Rick Geary, who is probably best known for his true crime graphic novels, including The Lindbergh Case and Sacco and Vanzetti, delivers a new original graphic novel through the fine folks at NBM Publishing. Louise Books: Detective takes one of the most popular movie stars of the 1920s and early 1930s and chronicles what happens to her life when the fame goes away and the fortune begins to disappear. No, it’s not a banal Bravo reality show or a journey into drug rehab.
Instead, Louise Brooks returns back to the country, to her native Wichita, Kansas, and movies back in with her family to try to have some semblance of a normal life. The beautiful former actress falls back into a quiet normal life (she’s a bookworm with volumes by Kafka, Freud and Whitman on her shelf; she’s a terrible cook), opening a dance school to build on her experience dancing on Broadway and making new friends.
Eventually bookworm Brooks begins to become ambitious to pursue her dreams of becoming a professional writer and discovers that one of her favorite authors, a man with whom she had once traded letters, lives in the area.
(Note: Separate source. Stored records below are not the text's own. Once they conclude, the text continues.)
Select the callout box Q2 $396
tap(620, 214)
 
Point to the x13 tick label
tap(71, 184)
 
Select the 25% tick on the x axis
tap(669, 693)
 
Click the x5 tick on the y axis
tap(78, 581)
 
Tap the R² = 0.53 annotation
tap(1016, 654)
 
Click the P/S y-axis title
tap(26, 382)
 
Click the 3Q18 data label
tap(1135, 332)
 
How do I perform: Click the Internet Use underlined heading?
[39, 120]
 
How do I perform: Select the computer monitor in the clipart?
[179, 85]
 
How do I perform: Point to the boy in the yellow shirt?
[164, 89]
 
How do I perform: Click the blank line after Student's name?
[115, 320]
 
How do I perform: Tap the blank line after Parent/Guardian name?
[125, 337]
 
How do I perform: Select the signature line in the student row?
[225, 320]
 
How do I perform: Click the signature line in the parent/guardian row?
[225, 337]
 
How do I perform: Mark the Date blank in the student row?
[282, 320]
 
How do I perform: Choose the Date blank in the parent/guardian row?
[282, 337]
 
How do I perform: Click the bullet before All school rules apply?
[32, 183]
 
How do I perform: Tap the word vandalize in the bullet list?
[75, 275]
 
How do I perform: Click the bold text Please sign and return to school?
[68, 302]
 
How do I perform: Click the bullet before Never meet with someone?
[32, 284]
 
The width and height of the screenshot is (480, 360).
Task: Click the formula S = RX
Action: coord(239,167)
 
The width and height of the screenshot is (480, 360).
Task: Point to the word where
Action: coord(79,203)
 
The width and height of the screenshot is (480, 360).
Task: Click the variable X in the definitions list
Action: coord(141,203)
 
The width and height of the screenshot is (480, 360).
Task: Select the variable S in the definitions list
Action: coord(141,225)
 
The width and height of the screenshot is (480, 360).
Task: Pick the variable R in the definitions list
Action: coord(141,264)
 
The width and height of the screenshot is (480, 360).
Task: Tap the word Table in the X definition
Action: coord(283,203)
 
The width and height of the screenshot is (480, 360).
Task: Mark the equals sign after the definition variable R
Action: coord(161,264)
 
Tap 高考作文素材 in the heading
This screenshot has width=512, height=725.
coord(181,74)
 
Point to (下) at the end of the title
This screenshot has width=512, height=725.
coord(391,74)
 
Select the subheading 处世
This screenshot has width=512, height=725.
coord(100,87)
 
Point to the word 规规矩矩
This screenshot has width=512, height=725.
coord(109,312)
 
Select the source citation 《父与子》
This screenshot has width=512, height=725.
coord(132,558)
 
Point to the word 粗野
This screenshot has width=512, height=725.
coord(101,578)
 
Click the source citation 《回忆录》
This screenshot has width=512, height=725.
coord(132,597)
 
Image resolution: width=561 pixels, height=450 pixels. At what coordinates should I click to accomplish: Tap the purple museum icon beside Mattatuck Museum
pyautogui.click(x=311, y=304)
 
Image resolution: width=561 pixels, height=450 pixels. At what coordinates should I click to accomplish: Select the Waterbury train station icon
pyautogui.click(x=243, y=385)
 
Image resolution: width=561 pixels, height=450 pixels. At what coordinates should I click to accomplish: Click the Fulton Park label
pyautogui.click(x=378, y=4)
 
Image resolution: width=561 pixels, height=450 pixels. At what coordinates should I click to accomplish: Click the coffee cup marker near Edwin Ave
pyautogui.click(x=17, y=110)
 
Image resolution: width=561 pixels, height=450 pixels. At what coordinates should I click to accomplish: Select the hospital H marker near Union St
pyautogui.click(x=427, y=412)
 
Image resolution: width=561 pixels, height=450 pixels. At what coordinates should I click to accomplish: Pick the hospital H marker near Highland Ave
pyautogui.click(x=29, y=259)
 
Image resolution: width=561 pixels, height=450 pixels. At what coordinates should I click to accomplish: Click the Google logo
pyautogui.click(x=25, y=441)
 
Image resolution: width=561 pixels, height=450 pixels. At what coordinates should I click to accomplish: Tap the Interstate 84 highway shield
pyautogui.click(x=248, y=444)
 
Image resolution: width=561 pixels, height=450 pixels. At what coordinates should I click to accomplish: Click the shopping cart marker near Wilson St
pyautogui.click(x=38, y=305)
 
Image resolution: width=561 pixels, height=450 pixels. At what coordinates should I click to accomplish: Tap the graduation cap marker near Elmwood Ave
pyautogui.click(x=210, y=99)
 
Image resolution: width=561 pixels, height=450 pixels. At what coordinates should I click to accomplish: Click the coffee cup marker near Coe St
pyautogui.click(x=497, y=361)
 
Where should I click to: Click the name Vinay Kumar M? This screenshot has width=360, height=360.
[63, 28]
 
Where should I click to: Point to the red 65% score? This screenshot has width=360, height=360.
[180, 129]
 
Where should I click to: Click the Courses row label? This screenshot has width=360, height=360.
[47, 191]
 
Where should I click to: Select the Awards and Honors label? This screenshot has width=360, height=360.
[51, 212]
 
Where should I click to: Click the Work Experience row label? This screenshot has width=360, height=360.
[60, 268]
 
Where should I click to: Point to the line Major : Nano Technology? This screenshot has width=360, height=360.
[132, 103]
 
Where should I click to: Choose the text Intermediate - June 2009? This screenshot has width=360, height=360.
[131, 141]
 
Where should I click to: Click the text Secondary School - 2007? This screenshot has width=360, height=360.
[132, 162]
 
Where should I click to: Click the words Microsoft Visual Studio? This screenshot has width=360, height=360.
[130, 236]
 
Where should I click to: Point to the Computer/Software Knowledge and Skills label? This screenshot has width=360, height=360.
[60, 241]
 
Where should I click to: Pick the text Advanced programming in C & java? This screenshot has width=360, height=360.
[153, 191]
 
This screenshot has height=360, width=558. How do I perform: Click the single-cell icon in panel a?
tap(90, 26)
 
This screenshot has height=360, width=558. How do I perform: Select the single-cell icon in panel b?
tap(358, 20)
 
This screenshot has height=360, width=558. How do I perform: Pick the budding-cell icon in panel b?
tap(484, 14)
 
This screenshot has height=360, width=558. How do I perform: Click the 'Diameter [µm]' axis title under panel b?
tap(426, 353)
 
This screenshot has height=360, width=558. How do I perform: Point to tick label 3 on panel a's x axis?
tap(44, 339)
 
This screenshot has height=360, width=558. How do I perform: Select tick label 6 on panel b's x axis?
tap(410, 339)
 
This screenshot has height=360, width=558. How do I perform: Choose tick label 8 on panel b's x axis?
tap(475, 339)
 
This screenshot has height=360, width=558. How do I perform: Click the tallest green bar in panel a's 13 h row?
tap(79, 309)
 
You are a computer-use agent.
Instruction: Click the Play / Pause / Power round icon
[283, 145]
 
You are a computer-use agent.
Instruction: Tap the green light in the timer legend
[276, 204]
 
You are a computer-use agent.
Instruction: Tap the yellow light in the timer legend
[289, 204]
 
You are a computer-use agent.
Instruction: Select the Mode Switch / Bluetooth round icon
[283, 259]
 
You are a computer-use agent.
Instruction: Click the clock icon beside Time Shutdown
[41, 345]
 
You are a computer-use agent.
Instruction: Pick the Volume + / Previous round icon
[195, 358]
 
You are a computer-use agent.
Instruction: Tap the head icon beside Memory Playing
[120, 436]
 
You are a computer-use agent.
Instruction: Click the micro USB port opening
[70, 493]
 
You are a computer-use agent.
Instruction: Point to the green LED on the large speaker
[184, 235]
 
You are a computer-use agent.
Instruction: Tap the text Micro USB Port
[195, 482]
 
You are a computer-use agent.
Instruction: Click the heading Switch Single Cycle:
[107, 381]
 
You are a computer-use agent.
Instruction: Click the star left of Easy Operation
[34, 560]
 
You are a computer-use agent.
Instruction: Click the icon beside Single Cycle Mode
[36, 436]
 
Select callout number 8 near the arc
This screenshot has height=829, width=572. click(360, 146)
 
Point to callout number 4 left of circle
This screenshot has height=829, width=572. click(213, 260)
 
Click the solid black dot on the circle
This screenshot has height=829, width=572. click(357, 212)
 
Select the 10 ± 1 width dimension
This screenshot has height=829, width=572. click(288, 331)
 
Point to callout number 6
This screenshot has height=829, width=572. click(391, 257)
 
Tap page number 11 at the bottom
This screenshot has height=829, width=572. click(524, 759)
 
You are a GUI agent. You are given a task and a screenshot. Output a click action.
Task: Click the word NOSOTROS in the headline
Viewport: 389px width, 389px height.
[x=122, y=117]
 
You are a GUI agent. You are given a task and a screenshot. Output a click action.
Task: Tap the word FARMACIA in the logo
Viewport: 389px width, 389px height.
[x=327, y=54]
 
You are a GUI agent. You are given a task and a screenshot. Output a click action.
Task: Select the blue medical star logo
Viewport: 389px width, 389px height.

When she journeys out to the country to meet the man, she stumbles onto a murder and a complicated plot that thoroughly intrigues her.
This book is a weird, unpredictable delight. It’s a shaggy dog story wrapped around a murder wrapped around the story of a Hollywood actress gone home wrapped around an exploration of a Kansas (and an America) that’s long gone. All drawn in Geary’s signature style, full of oddball whimsy and direct specficity, the world that he creates here is full of life and verve. There’s an energy in the linework, with characters who seem to come to life with just a small gesture in the art or with just a small emphasis in the art. Brooks at the heart of the story has a delightful sort of starting over energy to her, all fitful excitement at her new life and pleasure at finding a mystery at which to devote her mind.
Louie Brooks, Detective is a delightful bit of whimsy, a vividly created world in which a master at depicting history in comics creates an alternate history all his own.